▸ **TASK DESCRIPTION**
Could you set down the lines below, from the one containing "Hide the 图层" through the final line, exactly as written?

= = =

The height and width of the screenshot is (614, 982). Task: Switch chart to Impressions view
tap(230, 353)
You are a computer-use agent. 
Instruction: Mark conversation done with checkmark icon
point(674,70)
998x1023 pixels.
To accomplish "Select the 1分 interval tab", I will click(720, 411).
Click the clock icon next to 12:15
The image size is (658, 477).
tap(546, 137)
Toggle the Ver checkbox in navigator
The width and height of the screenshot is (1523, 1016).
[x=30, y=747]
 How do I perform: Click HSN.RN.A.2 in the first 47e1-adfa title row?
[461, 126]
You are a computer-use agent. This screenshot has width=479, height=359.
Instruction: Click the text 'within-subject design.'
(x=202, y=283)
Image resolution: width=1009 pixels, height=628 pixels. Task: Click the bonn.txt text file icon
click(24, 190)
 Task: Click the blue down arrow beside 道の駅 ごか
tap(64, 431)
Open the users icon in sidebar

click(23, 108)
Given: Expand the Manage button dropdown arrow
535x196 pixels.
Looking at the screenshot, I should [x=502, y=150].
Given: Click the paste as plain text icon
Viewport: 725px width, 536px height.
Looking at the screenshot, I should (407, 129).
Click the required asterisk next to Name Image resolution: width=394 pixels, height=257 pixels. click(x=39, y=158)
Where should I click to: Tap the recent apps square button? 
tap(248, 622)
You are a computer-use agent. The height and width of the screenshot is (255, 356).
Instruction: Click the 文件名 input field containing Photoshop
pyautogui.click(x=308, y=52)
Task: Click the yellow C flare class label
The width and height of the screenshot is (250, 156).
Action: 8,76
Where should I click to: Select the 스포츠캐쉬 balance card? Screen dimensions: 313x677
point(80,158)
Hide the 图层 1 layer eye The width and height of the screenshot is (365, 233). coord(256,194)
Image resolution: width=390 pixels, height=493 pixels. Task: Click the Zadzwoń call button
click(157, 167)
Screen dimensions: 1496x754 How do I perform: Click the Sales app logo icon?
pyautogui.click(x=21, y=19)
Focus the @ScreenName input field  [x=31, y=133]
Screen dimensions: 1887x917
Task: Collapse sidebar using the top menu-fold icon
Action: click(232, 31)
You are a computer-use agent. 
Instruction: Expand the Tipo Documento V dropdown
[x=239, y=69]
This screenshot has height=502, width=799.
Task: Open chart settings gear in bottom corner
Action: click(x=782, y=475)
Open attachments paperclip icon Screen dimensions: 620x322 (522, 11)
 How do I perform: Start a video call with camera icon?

= = =

▸ **TASK RESULT**
Hide the 图层 1 layer eye The width and height of the screenshot is (365, 233). coord(256,194)
Image resolution: width=390 pixels, height=493 pixels. Task: Click the Zadzwoń call button
click(157, 167)
Screen dimensions: 1496x754 How do I perform: Click the Sales app logo icon?
pyautogui.click(x=21, y=19)
Focus the @ScreenName input field  [x=31, y=133]
Screen dimensions: 1887x917
Task: Collapse sidebar using the top menu-fold icon
Action: click(232, 31)
You are a computer-use agent. 
Instruction: Expand the Tipo Documento V dropdown
[x=239, y=69]
This screenshot has height=502, width=799.
Task: Open chart settings gear in bottom corner
Action: click(x=782, y=475)
Open attachments paperclip icon Screen dimensions: 620x322 (522, 11)
 How do I perform: Start a video call with camera icon?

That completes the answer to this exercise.